6. Pushback & Managing AI Quality Concerns
(18:44–24:51)
- The most common resistance is a misunderstanding of AI’s probabilistic outputs vs. deterministic, “perfect” data.
- Some expect 100% accuracy from AI-driven signals, not realizing the creative and inferential trade-offs.
- Quote:
“People want AI intelligence or signaling to be 100% accurate...but the reality is they don’t really understand what AI is at its core...” — Courtney Baker (19:01) - Marketers must balance discernment, experience, and data-driven action—AI needs human oversight for effective deployment.
- Quote:
“We became so data driven that we couldn’t actually, like, have this thing called discernment anymore...” — Dan Sanchez (24:51)
7. Guardrails and Governance in AI Implementation
(27:42–32:28)
- Don't let bureaucracy or over-engineered guardrails stifle productive experimentation, especially in smaller or startup environments.
- Tight rules (like those from big enterprises) don’t always fit; right-size governance to your organization’s needs and regulatory context.
- Use enterprise tools (like Google Workspace with Gemini) for efficient, secure, and low-friction AI adoption.
- Quote:
“I would recommend keeping the guardrails as low as you can, especially to produce, let’s say, a V1 of something.” — Courtney Baker (28:06)
Notable Quotes & Moments
- On Early Experimentation: “People are now doing this. Most companies are now in experimentation phase and we're all looking at it...like, yeah, year behind on this one.” (03:31 — Dan Sanchez)
- On the Value of Custom GPTs: “Some of my favorite things about AI are these custom GPTs. I mean, literally save me so much time...” (08:53 — Courtney Baker)
- On Lowering Fear in Teams: “Set an environment that allows experimentation...marketing teams, I believe, are in a state of fear, you are not going to produce great marketing.” (15:20 — Courtney Baker)
- On the Data–Discernment Balance: “Isn’t that why you hired someone who's a senior level? Because they didn’t come with the data, they came with the discernment. And that’s still what drives things with AI.” (24:51 — Dan Sanchez)
- On Organizational Guardrails: “Never apply big company rules to small companies.” (30:21 — Dan Sanchez) “Put appropriate size guardrails for the appropriate size company and regulations that you’re working within. And I would default to the lowest guardrails that you can.” (30:38 — Courtney Baker)

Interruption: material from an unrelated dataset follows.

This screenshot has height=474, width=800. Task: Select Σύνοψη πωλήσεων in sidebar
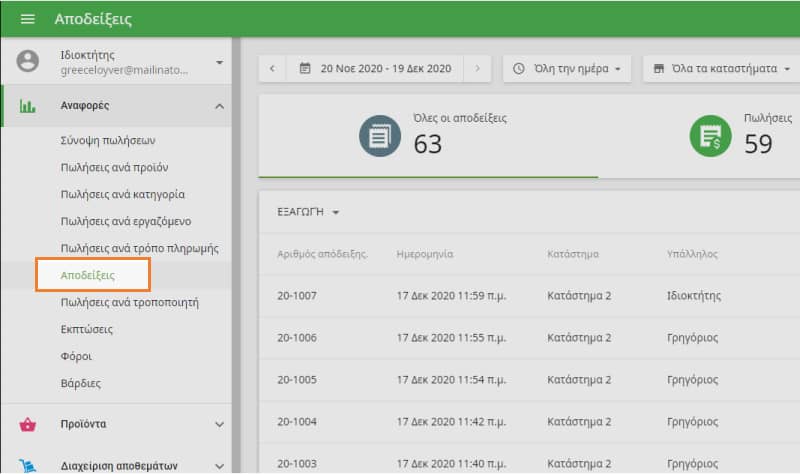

Important Segment Timestamps
- Common AI Adoption Traps: 01:36 – 04:53
- The Shift to AI-Driven Workflows: 05:54 – 06:55
- Custom GPTs and Automation Adoption: 06:55 – 10:14
- Team / Leadership Expectations with AI: 13:01 – 17:11
- Handling Pushback, Accuracy & Discernment: 18:44 – 26:34
- Governance and Guardrails Discussion: 27:42 – 32:28
- KnownWell Product & B2B Service Insight: 34:04 – 36:50
Closing Thoughts
This episode emphasizes that for marketers in 2026, AI’s value comes not from novelty, but from integration—built directly into the processes and culture of marketing teams. True AI adoption is about outcomes, purposeful problem-solving, and empowering teams to experiment bravely, learn from failures, and move quickly—but always with an eye on delivering genuine customer value. The days of “dabbling” are over; the next phase is deliberate, outcome-focused, and driven by practical human discernment paired with the right AI tools.